Rebecca L Anderson, Kara L Birrer and Xi Liu-DeRyke
Background: The association of delirium with poor outcomes creates a complex picture in traumatic brain injury patients by exacerbating an already increased risk for neurobehavioral sequelae. Haloperidol is commonly used for agitation and delirium; however, adverse events are concerns associated with its use in traumatic brain injury patients. The objective of this study was to assess the safety of haloperidol for the management of agitation and delirium in acute traumatic brain injury.
Methods: A retrospective cohort study was conducted of adult ICU patients admitted from January 2007 to October 2009 with traumatic brain injury and admission Glasgow Coma Score ≤ 12. Incidence of complications (seizures, neuroleptic malignant syndrome, QTc prolongation, extrapyramidal symptoms, hematologic disturbances) and haloperidol prescribing patters were assessed.

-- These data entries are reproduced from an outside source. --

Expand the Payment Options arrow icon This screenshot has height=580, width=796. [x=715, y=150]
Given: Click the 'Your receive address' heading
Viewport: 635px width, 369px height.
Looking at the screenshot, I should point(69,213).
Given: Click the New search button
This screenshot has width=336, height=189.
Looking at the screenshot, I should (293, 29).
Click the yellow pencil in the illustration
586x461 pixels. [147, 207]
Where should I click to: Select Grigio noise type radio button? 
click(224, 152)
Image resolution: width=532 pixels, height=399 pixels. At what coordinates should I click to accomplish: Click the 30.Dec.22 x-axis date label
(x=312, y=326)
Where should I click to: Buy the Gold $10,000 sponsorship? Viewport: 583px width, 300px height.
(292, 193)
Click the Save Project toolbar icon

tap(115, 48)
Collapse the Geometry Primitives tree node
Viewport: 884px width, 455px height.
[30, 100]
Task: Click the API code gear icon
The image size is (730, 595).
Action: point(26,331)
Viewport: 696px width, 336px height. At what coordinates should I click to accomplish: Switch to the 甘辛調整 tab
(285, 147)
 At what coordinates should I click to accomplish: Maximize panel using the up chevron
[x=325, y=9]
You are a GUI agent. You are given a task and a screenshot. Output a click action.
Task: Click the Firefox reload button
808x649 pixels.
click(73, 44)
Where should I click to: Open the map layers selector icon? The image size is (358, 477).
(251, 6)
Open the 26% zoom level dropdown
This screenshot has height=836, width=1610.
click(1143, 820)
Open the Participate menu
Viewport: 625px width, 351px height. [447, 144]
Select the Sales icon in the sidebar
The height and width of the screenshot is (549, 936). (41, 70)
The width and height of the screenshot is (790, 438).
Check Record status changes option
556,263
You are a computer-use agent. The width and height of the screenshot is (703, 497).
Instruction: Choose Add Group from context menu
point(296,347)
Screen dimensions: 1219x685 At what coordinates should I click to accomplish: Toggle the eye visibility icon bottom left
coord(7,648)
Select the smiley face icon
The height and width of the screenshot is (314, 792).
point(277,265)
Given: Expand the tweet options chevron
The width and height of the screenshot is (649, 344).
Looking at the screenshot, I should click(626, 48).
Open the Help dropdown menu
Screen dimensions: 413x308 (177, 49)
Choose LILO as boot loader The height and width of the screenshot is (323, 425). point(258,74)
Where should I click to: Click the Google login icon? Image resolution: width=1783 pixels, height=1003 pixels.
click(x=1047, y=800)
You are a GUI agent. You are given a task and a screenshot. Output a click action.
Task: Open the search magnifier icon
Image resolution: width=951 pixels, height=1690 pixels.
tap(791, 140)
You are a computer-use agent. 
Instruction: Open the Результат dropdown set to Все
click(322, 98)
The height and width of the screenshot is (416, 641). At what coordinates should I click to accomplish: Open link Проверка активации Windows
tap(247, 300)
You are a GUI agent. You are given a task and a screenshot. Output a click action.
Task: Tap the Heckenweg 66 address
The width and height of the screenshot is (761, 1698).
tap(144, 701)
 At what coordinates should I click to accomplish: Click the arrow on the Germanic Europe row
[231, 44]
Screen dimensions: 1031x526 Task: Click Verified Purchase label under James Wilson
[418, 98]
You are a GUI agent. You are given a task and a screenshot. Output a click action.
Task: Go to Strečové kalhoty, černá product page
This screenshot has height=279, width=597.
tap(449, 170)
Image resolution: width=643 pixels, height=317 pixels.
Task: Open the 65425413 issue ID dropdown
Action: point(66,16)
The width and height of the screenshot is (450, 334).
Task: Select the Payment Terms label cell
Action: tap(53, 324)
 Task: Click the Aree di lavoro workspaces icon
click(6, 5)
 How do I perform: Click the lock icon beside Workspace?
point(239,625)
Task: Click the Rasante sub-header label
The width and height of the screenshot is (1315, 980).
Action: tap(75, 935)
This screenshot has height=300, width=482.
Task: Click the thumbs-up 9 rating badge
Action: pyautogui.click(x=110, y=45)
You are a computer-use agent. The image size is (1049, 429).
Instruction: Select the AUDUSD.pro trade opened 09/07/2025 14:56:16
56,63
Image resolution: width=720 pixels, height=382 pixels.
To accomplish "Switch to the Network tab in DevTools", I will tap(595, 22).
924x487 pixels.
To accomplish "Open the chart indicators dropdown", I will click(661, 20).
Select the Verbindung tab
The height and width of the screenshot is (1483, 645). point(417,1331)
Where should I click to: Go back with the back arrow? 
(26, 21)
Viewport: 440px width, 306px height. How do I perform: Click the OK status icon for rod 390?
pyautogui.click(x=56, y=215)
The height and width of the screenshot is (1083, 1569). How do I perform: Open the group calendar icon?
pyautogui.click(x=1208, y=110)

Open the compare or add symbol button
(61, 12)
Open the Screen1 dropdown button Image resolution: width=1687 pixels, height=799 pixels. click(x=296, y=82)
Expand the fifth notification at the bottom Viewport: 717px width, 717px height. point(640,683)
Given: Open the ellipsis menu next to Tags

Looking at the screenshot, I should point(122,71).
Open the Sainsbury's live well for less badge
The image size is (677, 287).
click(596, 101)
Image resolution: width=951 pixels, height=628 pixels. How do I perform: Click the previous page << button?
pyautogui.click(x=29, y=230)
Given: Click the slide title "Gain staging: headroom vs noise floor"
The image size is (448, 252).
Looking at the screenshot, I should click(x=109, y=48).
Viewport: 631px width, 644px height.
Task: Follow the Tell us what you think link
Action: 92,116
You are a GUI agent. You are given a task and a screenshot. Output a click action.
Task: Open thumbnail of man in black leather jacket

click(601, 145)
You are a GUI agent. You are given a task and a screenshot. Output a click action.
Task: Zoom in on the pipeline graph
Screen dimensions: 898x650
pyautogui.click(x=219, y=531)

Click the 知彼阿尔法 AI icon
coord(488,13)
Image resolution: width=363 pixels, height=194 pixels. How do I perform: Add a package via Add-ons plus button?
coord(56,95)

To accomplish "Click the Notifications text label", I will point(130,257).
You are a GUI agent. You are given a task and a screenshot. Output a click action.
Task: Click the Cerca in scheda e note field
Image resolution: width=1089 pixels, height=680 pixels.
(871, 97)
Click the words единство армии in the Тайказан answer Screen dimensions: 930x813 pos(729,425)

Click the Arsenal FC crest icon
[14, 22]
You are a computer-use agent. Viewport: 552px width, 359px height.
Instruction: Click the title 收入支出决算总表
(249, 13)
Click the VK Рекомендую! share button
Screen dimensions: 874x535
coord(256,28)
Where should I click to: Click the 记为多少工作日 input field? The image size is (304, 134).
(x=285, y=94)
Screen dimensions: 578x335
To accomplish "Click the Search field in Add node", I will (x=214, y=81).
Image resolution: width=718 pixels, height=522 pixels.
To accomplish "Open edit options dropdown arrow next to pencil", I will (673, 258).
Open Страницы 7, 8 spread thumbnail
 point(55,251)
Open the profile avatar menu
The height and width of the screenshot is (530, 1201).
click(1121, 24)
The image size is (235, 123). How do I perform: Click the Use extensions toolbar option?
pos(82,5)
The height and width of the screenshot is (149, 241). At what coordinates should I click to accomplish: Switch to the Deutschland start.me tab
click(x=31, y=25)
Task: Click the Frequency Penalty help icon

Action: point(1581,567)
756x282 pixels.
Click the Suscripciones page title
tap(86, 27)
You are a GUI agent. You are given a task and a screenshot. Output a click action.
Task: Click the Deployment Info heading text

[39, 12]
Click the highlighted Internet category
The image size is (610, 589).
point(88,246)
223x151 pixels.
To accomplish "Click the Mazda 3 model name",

Results: A total of 101 patients were included (56 non-haloperidol, 45 haloperidol). There was no difference in types of brain injury. Haloperidol was initiated on average day 8 of admission, and the median daily dose was 9 mg for a median duration of 4 days. The haloperidol group received more analgesics (morphine equivalents) [714 vs. 252 mg, p<0.001], and more patients in the haloperidol group received benzodiazepines compared to non-haloperidol group [98% vs. 79%, p=0.005]. There was no significant increase in adverse events associated with haloperidol use. Patients in the haloperidol group who developed complications received a higher mean daily dose [p=0.013]. There was no difference in length of mechanical ventilation but the haloperidol group had a longer hospital length of stay.
Conclusion: Treatment of agitation and delirium with haloperidol in acute traumatic brain injury patients is not associated with an increased incidence of complications.